AdGM-CSF or Addl70.3 was administered intranasally to the lung of mice as previously described.21,27 Briefly, a dose of 0.2 × 10⁹ plaque-forming units of gene transfer vector was diluted in a total volume of 30 μL PBS and was administered to the mouse using a fine-tip pipette in 2 aliquots (15 μL each). We have previously shown that after intrapulmonary gene transfer, transgene is expressed primarily by bronchial epithelial cells and to a lesser extent by alveolar macrophages.27,28 In some experiments, the same dose of AdGM-CSF or Addl70.3 was administered intramuscularly to the hind leg of the mice as previously described.29 We have previously shown that intramuscular gene transfer leads to transgene mRNA expression localized to the muscle and active release of transgene protein to the circulation.29 Mice were killed, and cellular responses were analyzed 5 days after gene transfer.

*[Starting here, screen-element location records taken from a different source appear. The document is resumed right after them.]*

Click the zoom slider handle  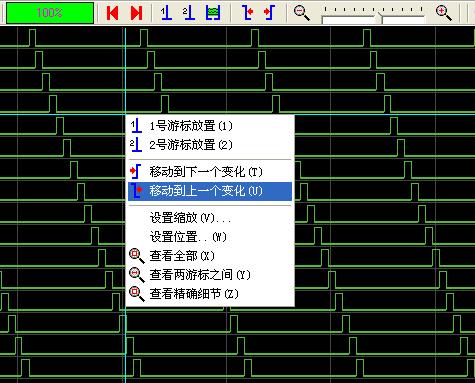(378, 18)
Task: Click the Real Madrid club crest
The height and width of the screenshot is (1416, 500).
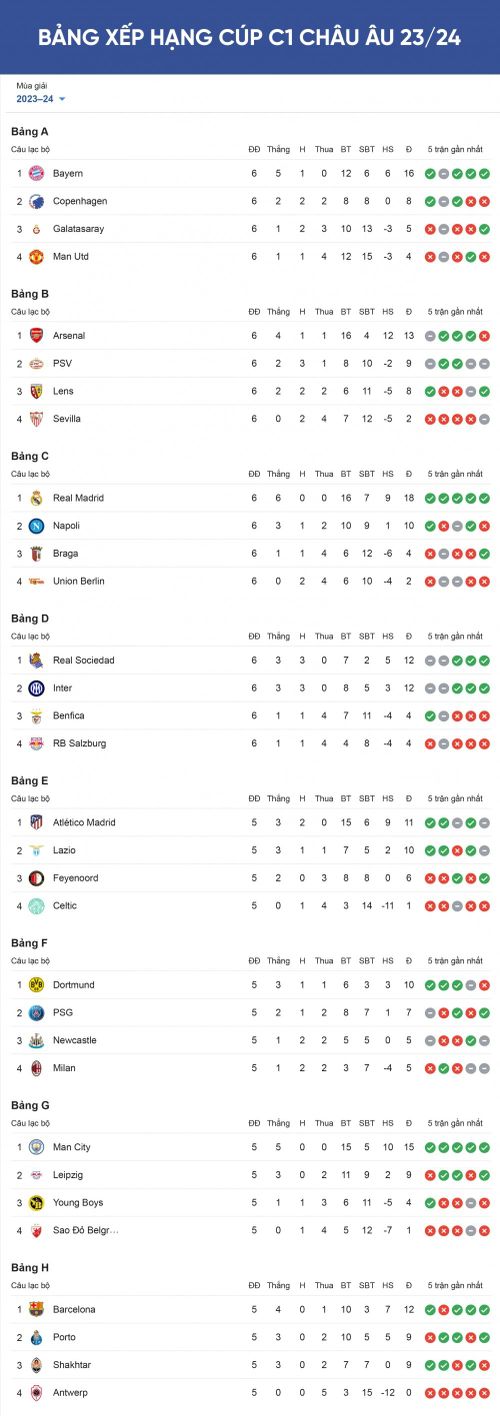Action: (36, 498)
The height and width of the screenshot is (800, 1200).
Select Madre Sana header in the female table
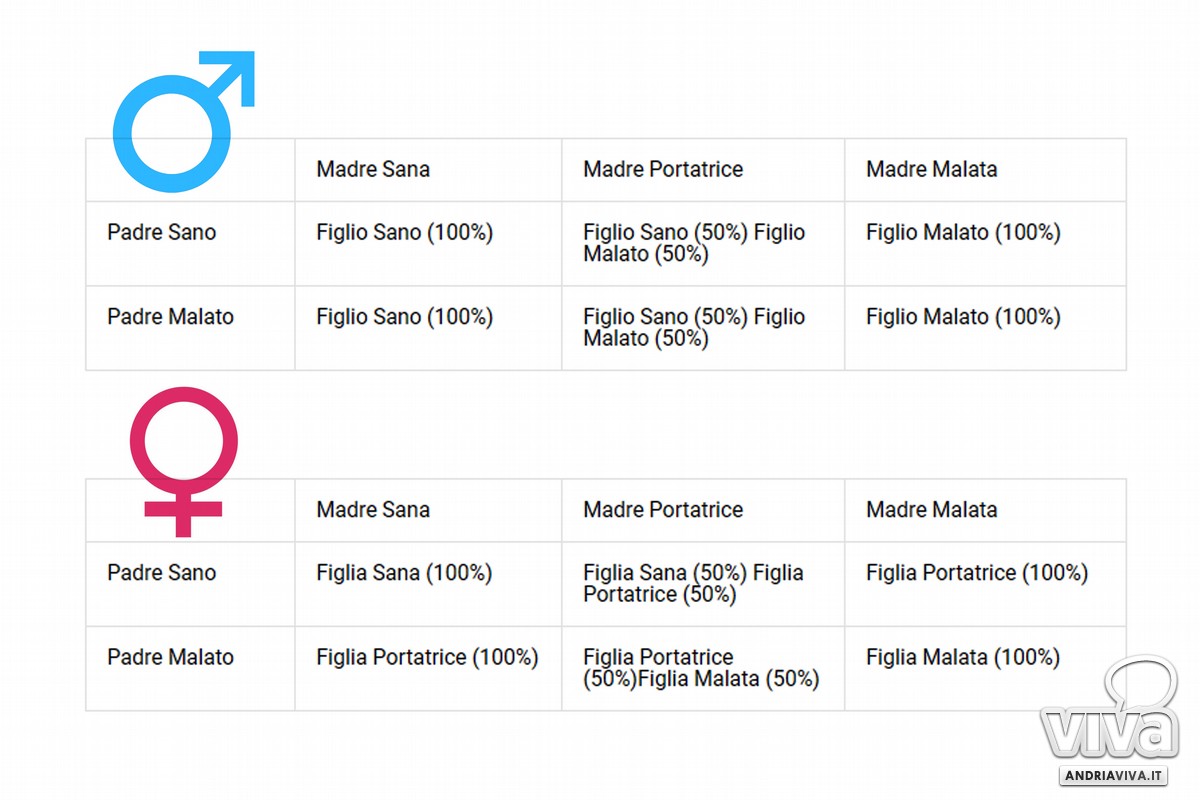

Wherever applicable, a Student t test was carried out to analyze the differences between samples. The difference was considered statistically significant when P ≤ .05.

To establish a mouse model of chemotherapy-induced leukopenia of clinical relevance, we administered CP subcutaneously to mice and examined its effect on peripheral blood leukocytes after 2 separate CP regimens. We found that the initial dose of CP quickly reduced the number not only of neutrophils but of monocytes and lymphocytes in the peripheral blood (Figure 1A), and such leukopenic status was maintained up to day 5 after a second dose of CP given on day 3. By day 7, however, the number of neutrophils and monocytes recovered to normal, though the number of lymphocytes was still reduced (Figure1A).

To establish a model involving repeated doses of CP, similar to human situations, and to examine whether multiple doses of CP would sustain leukopenia, CP injections were repeated 5 times. Again, this regimen resulted in a decrease in all 3 subsets of leukocytes. Monocyte, neutrophil, and lymphocyte populations deteriorated from a normal range of 0.1 × 10⁶/mL, 0.7 × 10⁶/mL, and 4.3 × 10⁶/mL blood to population sizes of 1 × 10³/mL, 1 × 10⁴/mL, and 1 × 10⁵/mL blood, respectively. Five days after completion of the 5-CP regimen, there was a marked recovery in monocytes (1.6 × 10⁶) and neutrophils (3.6 × 10⁶), to a level that exceeded the normal level (Figure 1B). In comparison, the number of lymphocytes (4.6 × 10⁶) was restored to the normal level. By day 16 after the last dose of CP, the number of monocytes and neutrophils returned to near normal levels. These results suggest that CP ablates not only peripheral blood neutrophils, it ablates monocytes and lymphocytes, and that the number of these leukocytes rebounds approximately 3 days after the last CP dose.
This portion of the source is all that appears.